(TASK TO CARRY OUT) Exact reproduction, images excluded: write out the records below.

(Collected data entries)
>>>

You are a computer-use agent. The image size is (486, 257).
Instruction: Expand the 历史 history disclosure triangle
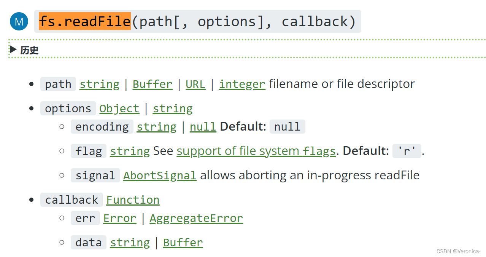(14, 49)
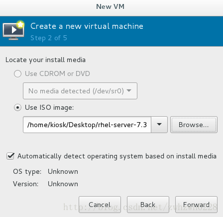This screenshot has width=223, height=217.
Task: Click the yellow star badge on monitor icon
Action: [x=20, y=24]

<<<

(RESPONSE)
You are a computer-use agent. The image size is (486, 257).
Instruction: Expand the 历史 history disclosure triangle
(14, 49)
This screenshot has width=223, height=217.
Task: Click the yellow star badge on monitor icon
Action: [x=20, y=24]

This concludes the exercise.